(Dataset excerpts)

_ _ _

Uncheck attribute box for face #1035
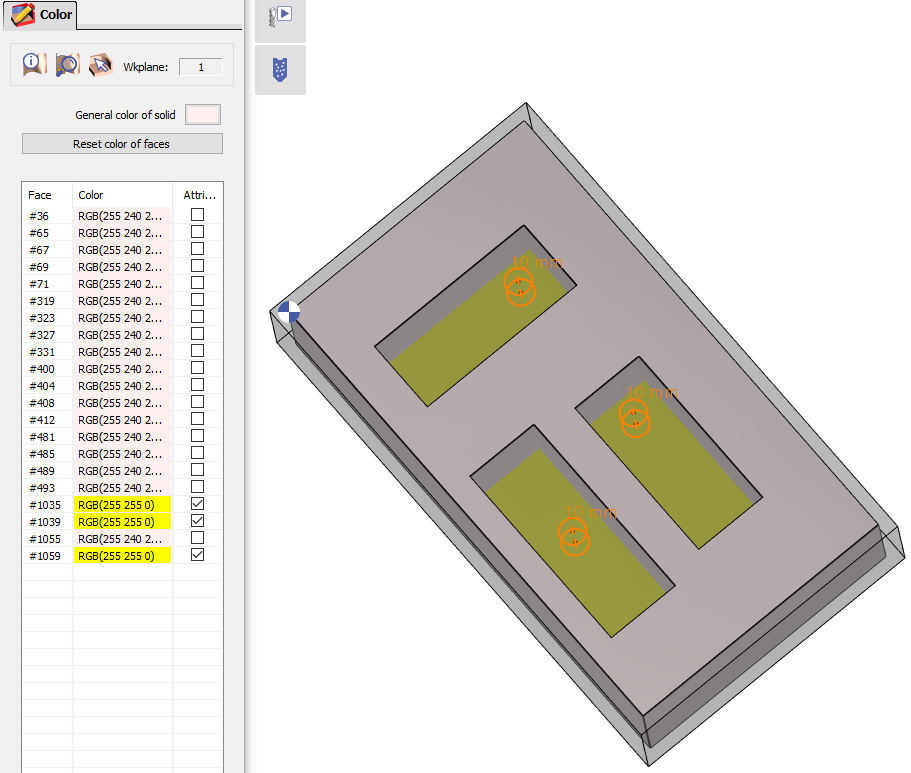911x773 pixels. pyautogui.click(x=198, y=505)
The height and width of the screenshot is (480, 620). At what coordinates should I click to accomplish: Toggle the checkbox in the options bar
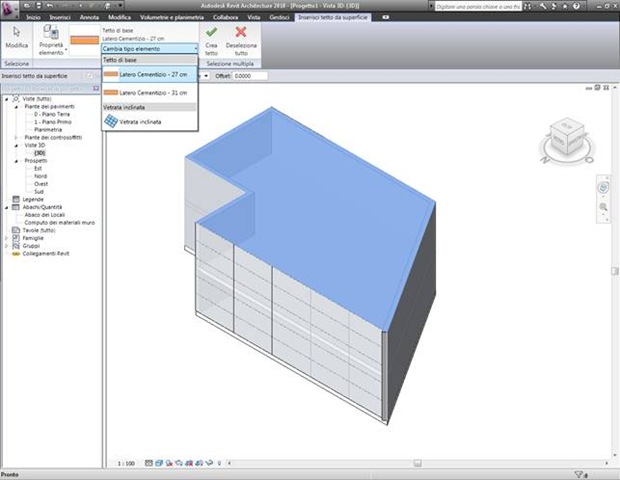pyautogui.click(x=90, y=76)
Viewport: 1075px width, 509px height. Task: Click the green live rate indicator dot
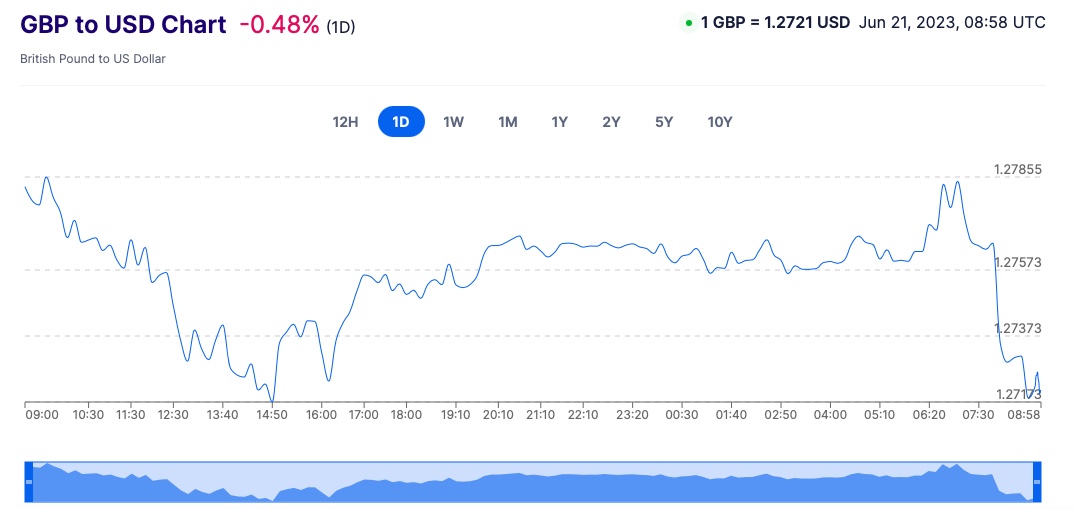click(x=688, y=23)
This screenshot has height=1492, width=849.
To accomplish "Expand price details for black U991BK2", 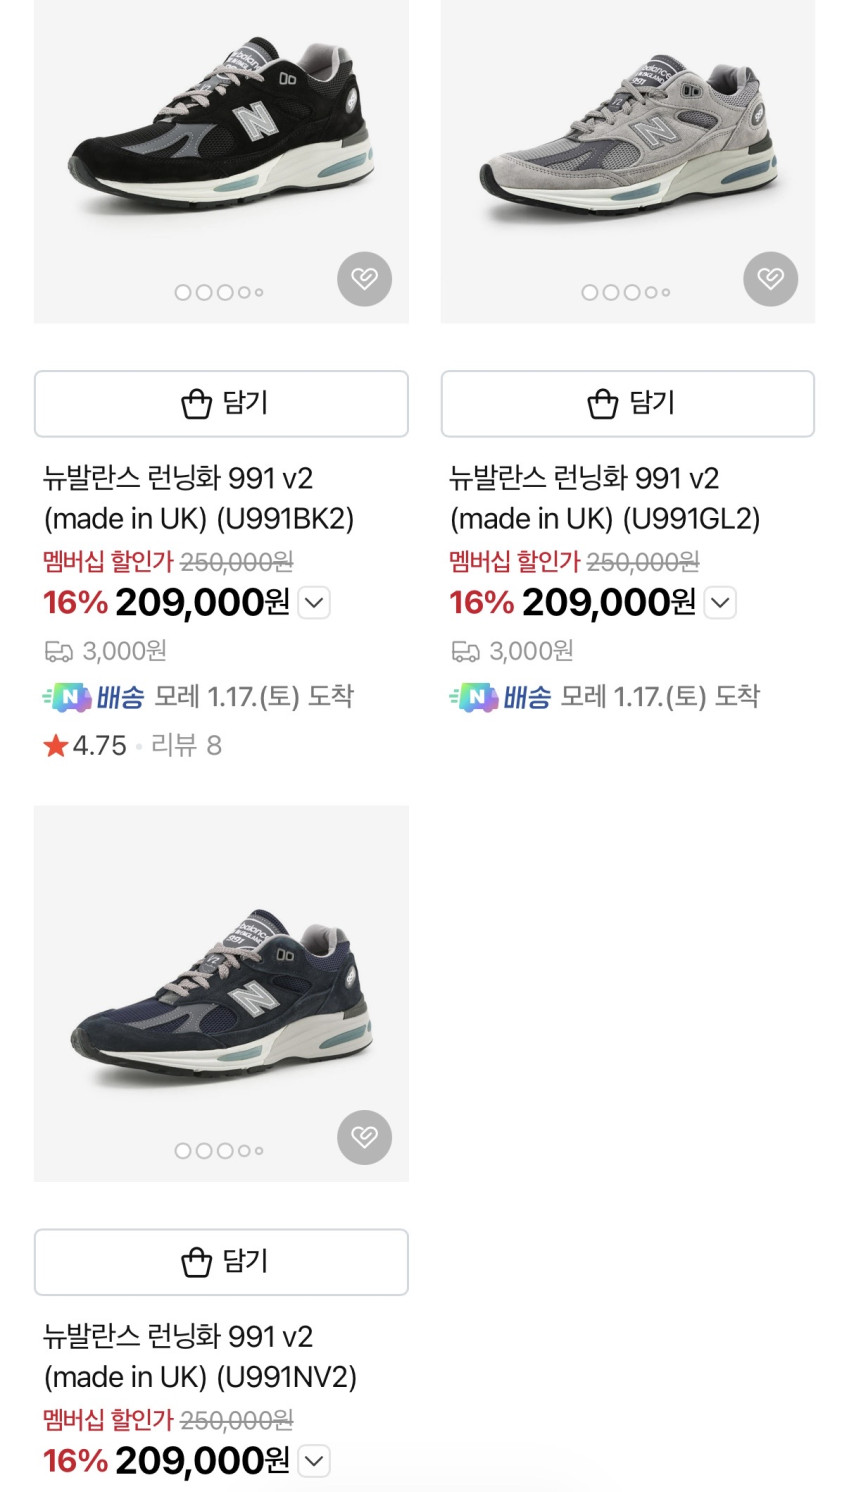I will click(314, 603).
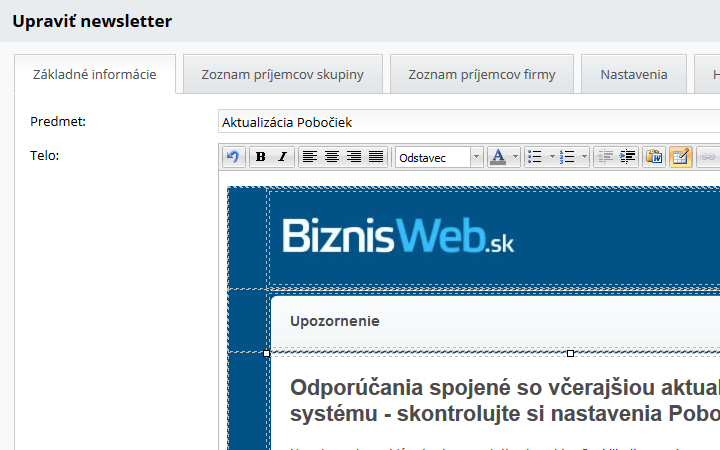The width and height of the screenshot is (720, 450).
Task: Click the Paste from Word icon
Action: tap(655, 157)
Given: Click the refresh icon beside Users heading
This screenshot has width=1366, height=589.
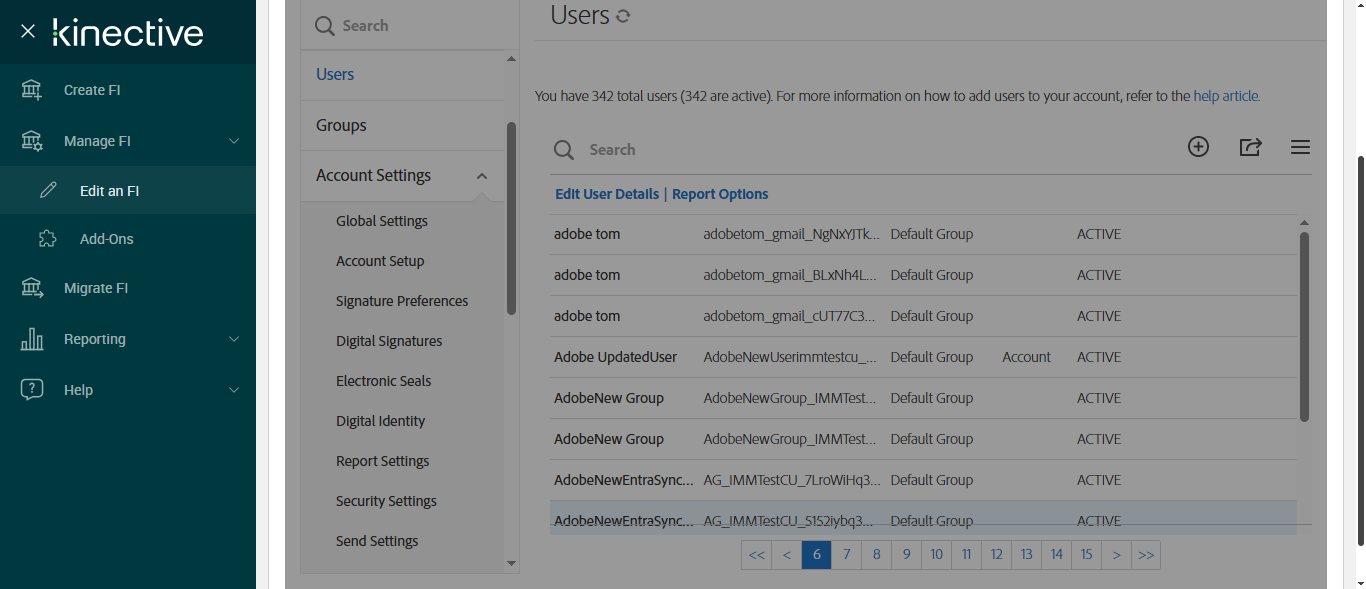Looking at the screenshot, I should point(623,16).
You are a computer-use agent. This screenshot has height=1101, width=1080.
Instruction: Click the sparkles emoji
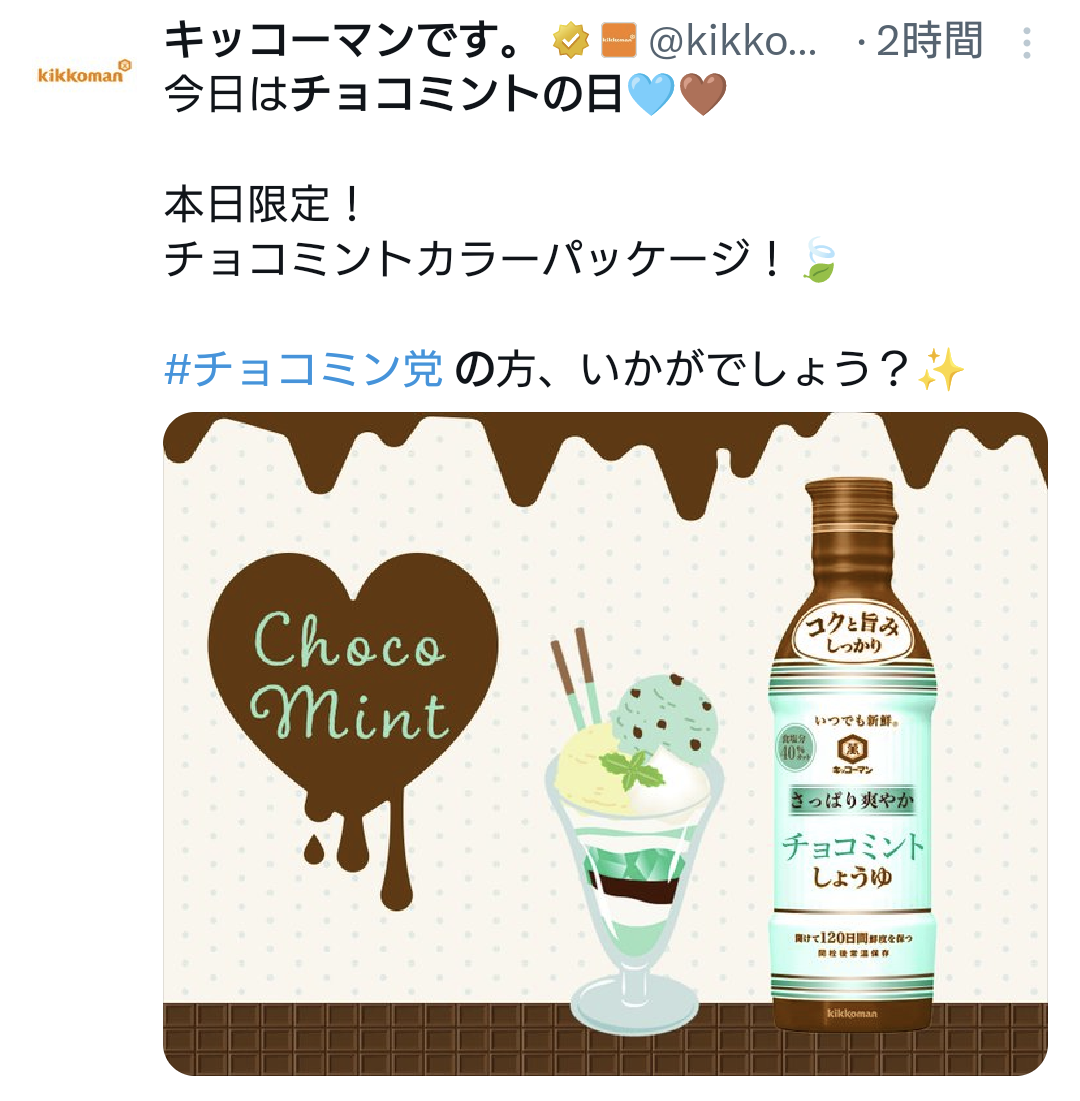tap(941, 369)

_ _ _

§ **Exercise details**
Give the lines again exactly, starting where the entries begin and stopping once the line with "This screenshot has height=1492, width=849." is included; pictures are not copied.

§ **Task response**
Uncheck attribute box for face #1035
911x773 pixels. pyautogui.click(x=198, y=505)
The height and width of the screenshot is (480, 620). At what coordinates should I click to accomplish: Toggle the checkbox in the options bar
pyautogui.click(x=90, y=76)
Viewport: 1075px width, 509px height. Task: Click the green live rate indicator dot
click(x=688, y=23)
This screenshot has height=1492, width=849.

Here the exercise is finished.